The report, "Iraq's Weapons of Mass Destruction: A Net Assessment," relied on technical reports and private assessments by UN investigators who worked in the field and on interviews with military intelligence sources and Iraqi defectors. It was viewed by many experts as a timely and important assessment of the hidden workings of Iraq's weapons programs. 
 
But some analysts in London and Washington said the report's main finding that Iraq could develop a nuclear weapon in a matter of months was "overstated," as one British official put it. Experts stressed that obtaining the fissile material - the radioactive core needed for a nuclear weapon - would be extremely difficult and that the material would have to be stolen or purchased on the black market from a rogue state. 
 
"This report will not be sufficient to convince the British public or the American public that it is necessary to invade Iraq now," said Major Charles Heyman, editor of Jane's World Armies, a monthly publication that assesses global military strategy. "The report to be released by Blair in the coming weeks will have to be more substantive than this if he wants to make a convincing case to the world.
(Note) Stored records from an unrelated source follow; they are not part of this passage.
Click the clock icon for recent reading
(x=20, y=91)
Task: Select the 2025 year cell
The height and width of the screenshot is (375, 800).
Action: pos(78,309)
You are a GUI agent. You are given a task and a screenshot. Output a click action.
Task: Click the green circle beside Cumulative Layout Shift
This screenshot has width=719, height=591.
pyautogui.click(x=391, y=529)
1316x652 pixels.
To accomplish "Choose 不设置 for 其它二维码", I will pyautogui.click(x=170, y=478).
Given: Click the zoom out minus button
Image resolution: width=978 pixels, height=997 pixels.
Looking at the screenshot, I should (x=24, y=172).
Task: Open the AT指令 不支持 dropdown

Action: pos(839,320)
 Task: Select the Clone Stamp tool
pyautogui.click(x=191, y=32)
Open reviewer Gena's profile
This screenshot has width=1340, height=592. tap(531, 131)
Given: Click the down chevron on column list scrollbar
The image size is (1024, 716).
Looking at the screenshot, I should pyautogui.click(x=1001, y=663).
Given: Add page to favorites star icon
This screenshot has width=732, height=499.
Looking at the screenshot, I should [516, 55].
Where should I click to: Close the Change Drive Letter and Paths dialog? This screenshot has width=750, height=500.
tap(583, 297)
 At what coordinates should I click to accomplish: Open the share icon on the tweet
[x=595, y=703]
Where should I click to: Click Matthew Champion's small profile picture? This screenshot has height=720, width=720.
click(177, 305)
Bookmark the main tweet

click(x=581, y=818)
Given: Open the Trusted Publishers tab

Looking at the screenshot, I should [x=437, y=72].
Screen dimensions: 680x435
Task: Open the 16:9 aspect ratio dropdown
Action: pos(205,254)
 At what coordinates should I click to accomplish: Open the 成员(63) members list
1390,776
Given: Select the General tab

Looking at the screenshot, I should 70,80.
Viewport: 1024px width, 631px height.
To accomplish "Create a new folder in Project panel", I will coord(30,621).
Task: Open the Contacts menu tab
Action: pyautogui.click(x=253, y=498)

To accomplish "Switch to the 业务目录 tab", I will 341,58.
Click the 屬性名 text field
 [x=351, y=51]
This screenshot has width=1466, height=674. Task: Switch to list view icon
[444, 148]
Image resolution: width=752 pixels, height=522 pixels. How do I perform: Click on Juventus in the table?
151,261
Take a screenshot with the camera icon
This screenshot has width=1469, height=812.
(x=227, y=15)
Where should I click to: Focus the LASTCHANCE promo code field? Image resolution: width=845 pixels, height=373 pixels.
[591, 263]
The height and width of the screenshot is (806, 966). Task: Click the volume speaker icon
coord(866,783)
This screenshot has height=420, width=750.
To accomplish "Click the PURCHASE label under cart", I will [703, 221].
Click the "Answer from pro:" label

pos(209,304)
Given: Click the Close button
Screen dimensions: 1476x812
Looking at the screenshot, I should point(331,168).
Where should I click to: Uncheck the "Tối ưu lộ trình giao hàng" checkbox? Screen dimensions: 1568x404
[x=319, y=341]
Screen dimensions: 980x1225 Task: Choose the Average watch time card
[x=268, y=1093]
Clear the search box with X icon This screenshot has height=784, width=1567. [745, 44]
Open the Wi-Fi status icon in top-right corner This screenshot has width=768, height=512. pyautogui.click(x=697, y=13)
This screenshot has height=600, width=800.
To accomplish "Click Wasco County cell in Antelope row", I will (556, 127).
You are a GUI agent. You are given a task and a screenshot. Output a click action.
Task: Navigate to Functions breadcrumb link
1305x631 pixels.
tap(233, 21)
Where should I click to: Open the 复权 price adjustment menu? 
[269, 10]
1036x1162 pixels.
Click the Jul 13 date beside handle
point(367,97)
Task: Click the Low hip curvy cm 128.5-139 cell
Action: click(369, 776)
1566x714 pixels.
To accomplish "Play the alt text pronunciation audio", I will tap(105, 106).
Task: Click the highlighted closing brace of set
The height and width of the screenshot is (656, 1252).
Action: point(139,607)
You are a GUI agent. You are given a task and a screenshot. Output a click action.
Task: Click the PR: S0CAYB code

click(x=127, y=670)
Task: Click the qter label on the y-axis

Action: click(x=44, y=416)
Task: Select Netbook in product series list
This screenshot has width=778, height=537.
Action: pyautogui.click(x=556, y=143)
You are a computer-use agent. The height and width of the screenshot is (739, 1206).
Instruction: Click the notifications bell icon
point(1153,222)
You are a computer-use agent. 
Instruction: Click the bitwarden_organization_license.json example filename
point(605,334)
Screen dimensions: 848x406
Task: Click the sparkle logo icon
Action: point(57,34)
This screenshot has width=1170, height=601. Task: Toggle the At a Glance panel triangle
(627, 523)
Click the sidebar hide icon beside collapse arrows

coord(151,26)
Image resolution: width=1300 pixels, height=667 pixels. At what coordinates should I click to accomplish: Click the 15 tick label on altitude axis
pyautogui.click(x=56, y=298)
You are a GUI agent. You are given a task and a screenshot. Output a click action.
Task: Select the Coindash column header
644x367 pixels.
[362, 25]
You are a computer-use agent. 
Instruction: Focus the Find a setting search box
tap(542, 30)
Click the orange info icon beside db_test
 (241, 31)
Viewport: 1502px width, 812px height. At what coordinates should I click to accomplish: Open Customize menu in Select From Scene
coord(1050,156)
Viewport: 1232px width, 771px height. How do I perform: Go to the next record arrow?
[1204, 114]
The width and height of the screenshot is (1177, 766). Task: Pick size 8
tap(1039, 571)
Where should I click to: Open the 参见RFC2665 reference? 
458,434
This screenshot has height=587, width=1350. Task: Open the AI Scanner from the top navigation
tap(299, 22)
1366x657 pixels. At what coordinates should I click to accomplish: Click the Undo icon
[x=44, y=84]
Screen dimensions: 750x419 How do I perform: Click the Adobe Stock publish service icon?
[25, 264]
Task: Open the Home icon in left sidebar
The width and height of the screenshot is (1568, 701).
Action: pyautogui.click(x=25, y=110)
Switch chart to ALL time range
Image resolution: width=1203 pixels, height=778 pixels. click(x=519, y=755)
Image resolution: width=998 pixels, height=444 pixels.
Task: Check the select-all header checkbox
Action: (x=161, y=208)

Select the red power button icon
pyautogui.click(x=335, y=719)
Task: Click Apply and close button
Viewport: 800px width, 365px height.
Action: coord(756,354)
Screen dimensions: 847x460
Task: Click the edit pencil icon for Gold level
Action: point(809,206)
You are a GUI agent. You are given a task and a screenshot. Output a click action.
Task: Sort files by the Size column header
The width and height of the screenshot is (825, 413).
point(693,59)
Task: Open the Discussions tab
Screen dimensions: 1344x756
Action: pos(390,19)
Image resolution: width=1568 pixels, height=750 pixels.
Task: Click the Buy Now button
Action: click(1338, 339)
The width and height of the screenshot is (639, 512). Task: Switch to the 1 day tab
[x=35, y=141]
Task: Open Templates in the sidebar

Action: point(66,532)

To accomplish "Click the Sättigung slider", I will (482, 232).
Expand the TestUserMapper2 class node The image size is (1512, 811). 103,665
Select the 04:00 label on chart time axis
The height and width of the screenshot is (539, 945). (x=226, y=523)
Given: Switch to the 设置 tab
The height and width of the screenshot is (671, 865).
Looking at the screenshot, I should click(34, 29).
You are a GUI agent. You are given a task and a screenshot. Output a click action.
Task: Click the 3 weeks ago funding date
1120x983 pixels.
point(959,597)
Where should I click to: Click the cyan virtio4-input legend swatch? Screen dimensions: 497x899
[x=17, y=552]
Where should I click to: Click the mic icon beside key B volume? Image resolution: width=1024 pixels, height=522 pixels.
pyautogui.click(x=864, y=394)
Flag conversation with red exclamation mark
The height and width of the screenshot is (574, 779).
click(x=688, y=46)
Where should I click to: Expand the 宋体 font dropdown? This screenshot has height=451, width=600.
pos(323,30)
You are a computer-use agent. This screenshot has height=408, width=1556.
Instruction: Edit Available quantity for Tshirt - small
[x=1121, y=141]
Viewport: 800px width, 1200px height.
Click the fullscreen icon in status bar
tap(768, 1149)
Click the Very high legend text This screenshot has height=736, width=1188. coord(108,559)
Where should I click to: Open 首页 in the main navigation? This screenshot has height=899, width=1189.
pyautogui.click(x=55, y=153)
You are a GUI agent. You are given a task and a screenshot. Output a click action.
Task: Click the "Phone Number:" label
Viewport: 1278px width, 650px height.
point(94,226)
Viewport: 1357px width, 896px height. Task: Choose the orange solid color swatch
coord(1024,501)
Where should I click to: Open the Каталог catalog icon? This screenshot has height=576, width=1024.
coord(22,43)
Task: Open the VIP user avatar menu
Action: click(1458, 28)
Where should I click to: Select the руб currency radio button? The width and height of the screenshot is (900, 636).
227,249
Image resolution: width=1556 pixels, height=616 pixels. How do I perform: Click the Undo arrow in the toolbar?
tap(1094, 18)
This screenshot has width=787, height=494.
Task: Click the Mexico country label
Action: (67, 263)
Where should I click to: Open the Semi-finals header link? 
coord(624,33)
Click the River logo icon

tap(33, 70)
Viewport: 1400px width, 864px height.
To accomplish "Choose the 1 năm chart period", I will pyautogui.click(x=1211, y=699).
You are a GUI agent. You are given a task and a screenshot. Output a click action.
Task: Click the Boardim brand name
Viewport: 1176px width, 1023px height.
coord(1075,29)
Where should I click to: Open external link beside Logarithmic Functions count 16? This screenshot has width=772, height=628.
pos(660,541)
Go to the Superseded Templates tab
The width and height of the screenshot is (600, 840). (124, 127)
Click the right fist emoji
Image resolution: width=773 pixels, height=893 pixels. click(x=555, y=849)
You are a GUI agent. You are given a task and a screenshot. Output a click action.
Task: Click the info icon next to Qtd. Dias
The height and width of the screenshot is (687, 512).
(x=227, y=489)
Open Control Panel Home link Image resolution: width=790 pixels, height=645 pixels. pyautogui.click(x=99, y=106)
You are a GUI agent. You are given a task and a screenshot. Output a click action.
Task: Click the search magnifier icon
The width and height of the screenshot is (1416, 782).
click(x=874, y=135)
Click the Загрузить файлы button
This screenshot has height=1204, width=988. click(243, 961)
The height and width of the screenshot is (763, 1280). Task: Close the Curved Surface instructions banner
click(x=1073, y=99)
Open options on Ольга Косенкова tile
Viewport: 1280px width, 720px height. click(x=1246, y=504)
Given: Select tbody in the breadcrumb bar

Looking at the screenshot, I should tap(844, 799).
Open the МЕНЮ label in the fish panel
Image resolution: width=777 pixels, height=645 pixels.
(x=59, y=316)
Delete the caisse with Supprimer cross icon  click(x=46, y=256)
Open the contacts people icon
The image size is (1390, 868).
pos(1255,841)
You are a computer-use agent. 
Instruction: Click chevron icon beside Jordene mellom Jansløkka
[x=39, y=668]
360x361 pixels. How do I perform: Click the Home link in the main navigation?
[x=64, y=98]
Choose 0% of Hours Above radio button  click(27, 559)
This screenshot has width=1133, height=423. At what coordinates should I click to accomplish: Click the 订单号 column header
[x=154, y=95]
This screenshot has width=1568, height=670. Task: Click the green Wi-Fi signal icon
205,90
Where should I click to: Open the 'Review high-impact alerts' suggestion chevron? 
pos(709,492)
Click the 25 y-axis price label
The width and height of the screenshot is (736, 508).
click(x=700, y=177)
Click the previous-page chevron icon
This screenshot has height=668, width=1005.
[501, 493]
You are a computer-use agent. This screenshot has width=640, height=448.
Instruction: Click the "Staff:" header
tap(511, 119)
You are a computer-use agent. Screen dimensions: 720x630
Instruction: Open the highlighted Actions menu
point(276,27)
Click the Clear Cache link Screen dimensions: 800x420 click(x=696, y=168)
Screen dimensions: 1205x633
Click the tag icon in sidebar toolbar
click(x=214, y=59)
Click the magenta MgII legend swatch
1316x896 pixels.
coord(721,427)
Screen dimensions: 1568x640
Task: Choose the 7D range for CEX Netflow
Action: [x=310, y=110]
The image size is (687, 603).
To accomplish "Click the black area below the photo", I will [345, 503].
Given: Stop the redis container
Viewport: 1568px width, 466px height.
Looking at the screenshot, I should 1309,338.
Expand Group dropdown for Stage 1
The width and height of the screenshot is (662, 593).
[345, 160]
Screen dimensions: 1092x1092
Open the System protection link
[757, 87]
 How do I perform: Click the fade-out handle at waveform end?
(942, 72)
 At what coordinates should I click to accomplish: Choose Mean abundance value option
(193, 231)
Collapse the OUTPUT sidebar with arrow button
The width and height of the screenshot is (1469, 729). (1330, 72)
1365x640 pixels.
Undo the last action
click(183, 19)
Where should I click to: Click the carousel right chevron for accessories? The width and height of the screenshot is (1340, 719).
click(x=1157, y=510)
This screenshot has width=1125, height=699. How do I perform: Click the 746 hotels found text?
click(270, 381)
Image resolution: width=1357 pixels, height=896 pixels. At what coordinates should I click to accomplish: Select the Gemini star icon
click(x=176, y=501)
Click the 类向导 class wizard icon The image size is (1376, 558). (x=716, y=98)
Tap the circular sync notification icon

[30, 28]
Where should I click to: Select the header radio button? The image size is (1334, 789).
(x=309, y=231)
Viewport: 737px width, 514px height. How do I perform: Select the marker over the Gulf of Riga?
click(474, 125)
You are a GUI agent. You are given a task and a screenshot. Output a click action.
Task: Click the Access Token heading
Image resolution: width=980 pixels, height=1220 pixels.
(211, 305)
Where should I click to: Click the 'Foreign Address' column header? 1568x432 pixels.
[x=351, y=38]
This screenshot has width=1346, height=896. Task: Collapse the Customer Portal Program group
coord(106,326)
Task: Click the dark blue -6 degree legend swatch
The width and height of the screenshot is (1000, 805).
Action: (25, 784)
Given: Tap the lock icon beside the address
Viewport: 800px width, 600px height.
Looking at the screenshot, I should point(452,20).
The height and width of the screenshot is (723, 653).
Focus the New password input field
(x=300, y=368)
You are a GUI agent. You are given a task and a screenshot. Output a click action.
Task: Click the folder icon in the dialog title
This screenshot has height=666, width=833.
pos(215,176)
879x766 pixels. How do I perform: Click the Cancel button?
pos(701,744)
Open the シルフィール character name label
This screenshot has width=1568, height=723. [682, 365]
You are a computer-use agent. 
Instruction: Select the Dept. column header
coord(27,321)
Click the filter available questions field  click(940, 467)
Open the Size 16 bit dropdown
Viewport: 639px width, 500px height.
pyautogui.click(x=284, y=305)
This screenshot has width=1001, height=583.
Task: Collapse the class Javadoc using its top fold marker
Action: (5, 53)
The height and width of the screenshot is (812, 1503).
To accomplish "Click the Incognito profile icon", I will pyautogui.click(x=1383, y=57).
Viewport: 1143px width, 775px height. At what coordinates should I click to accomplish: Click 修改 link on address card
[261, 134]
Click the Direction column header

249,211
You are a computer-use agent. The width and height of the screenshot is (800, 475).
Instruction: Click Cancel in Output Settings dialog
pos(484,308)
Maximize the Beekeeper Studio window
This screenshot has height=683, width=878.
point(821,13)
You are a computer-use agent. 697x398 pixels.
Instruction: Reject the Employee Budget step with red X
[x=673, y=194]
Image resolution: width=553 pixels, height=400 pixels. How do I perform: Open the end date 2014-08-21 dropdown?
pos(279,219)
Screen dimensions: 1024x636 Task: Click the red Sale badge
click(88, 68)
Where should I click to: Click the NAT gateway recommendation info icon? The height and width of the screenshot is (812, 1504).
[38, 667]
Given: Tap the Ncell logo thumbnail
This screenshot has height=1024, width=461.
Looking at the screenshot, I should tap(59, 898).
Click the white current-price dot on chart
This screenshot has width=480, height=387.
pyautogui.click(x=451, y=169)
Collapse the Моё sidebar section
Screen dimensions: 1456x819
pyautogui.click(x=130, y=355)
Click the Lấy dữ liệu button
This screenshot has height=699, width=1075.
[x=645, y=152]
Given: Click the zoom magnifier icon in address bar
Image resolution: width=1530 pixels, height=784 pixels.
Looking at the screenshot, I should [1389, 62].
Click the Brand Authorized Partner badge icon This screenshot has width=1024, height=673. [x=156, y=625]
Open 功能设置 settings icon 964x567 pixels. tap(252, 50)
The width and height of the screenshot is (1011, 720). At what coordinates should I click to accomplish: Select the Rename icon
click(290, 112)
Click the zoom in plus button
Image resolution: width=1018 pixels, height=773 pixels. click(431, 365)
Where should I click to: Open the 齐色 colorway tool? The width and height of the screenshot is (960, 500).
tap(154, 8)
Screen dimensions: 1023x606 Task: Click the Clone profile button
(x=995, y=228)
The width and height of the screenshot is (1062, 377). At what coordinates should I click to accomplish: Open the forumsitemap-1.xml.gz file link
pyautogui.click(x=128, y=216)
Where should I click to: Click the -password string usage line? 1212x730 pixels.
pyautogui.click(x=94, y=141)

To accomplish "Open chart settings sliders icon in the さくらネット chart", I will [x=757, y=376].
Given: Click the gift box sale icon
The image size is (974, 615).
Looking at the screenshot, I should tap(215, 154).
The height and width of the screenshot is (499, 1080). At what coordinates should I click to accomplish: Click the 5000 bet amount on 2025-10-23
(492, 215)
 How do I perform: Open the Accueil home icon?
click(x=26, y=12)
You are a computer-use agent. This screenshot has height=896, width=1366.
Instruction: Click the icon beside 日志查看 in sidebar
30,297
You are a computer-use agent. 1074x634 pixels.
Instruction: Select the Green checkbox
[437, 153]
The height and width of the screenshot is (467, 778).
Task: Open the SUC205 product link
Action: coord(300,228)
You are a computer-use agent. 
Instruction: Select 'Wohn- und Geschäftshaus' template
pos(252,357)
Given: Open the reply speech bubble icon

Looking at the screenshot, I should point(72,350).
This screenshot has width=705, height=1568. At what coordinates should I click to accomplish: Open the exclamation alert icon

So far the decisive facts are just not there." 
 
Paul Beaver, a British defense analyst, praised the report as thorough and informative but said, "Still, there are no killer facts there. There is just nothing in the report that makes me want to go to war. The British and American governments are going to have to come up with something a lot better than this." 
 
The goal of the institute report was to provide an impartial evaluation of Iraq's weapons capability without arguing for or against a military assault. It said attacking Iraq risks incurring Iraqi retaliation with weapons of mass destruction, but doing nothing risks allowing Baghdad to develop more weapons.
 
Scott Ritter, a former UN weapons inspector who has been visiting Baghdad and addressed Iraq's National Assembly over the weekend, was sharply critical of the independent think tank's report as "all speculative." 
 
In an interview with CNN yesterday, Ritter, who also has encouraged Iraq to allow the inspectors' return, added: "It is meaningless, with the sad exception that hawks in the Bush administration are going to point to this as a justification for war." 
 
As a condition of the cease-fire agreement at the end of the 1991 Gulf War, the United Nations ordered Iraq to destroy its nuclear, chemical, and biological weapons and its medium- and long-range missile programs, but most specialists believe Saddam has repeatedly defied the resolutions. 
 
"Given Baghdad's behavior over the last 25 years, there is every reason to believe that it remains committed to retaining and developing its WMD and missile capabilities as a core objective," the report said. 
 
Iraqi officials yesterday dismissed the report and have repeatedly rebutted claims that the government is rebuilding old nuclear facilities for new weapons. To emphasize its point, the Iraqi government has been escorting foreign reporters to various sites and yesterday allowed reporters to visit a former nuclear facility roughly 25 miles south of Baghdad.